### CONSIGNE 1
D'après l'entretien sur la mobilisation dans l'enseignement supérieur, pourquoi faut-il remercier les personnels des transports ?

### EXTRAIT FOURNI

Pour évoquer la mobilisation des personnels de l’enseignement supérieur et la recherche, qui a atteint ces dernières semaines une ampleur qu’on n’avait pas vue depuis une dizaine d’années, nous nous sommes entretenus avec Marie, sociologue, membre du comité de mobilisation de la coordination nationale des facs et labos en lutte.
Quelles sont les raisons de la colère dans l’enseignement supérieur et la recherche ?
Dans l’enseignement supérieur et la recherche (ESR), nous avons plusieurs types de revendications et sujets de mobilisation : des sujets qui touchent l’ensemble de la société, et des sujets plus spécifiques. Concernant les premiers, il y a bien sûr la question des retraites, et l’on doit remercier à ce propos l’ensemble des secteurs, et en premier lieu les personnels des transports, qui se sont mis en grève et qui ont mis la lumière sur cette question.

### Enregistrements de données
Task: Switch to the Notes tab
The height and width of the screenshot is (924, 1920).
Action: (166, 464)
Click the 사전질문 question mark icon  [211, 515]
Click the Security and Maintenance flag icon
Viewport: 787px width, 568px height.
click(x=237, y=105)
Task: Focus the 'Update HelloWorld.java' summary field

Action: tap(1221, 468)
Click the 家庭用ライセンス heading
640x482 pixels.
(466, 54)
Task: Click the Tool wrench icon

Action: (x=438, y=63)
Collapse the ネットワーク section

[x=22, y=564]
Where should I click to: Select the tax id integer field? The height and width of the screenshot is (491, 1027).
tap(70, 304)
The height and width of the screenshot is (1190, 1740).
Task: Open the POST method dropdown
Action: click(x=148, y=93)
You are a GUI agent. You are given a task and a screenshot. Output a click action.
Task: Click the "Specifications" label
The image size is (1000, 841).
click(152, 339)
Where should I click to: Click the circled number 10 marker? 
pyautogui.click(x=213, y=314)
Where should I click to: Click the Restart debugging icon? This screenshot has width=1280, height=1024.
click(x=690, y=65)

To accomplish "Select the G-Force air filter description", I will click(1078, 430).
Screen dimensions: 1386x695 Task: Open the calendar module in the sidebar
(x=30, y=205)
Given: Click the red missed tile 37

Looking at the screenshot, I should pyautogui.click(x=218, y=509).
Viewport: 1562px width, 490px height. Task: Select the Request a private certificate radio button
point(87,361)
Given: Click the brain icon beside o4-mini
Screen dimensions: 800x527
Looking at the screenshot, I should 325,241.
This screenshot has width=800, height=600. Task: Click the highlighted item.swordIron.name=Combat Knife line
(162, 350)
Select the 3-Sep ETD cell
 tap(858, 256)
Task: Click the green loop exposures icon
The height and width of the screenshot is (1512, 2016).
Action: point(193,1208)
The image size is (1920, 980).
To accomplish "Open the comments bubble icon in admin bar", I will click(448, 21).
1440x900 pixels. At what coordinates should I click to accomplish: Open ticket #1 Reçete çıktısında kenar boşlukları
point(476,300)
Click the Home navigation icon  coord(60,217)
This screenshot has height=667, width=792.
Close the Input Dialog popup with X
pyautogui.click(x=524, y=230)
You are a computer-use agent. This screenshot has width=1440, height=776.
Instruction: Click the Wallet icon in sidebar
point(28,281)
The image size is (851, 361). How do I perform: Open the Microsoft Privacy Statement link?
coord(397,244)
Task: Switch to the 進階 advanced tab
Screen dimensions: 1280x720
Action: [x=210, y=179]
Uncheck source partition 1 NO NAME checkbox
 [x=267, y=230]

### CONSIGNE 2
Rendez en CSV à deux colonnes, nommées demande et reponse, les enregistrements qui commencent à la ligne contenant "Task: Click the green loop exposures icon" et s'arrêtent après la ligne contenant "point(476,300)". Faites une ligne par demande, avec chaque champ entre guillemets et les retours à la ligne remplacés par des espaces.

### RÉPONSE RÉDIGÉE 1
Il faut les remercier parce qu'ils se sont mis en grève et ont mis la lumière sur la question des retraites.

### RÉPONSE RÉDIGÉE 2
demande,reponse
"Task: Click the green loop exposures icon The height and width of the screenshot is (1512, 2016).","Action: point(193,1208)"
"The image size is (1920, 980). To accomplish ""Open the comments bubble icon in admin bar"",","I will click(448, 21)."
"1440x900 pixels. At what coordinates should I click to accomplish: Open ticket #1 Reçete çıktısında kenar boşlukları","point(476,300)"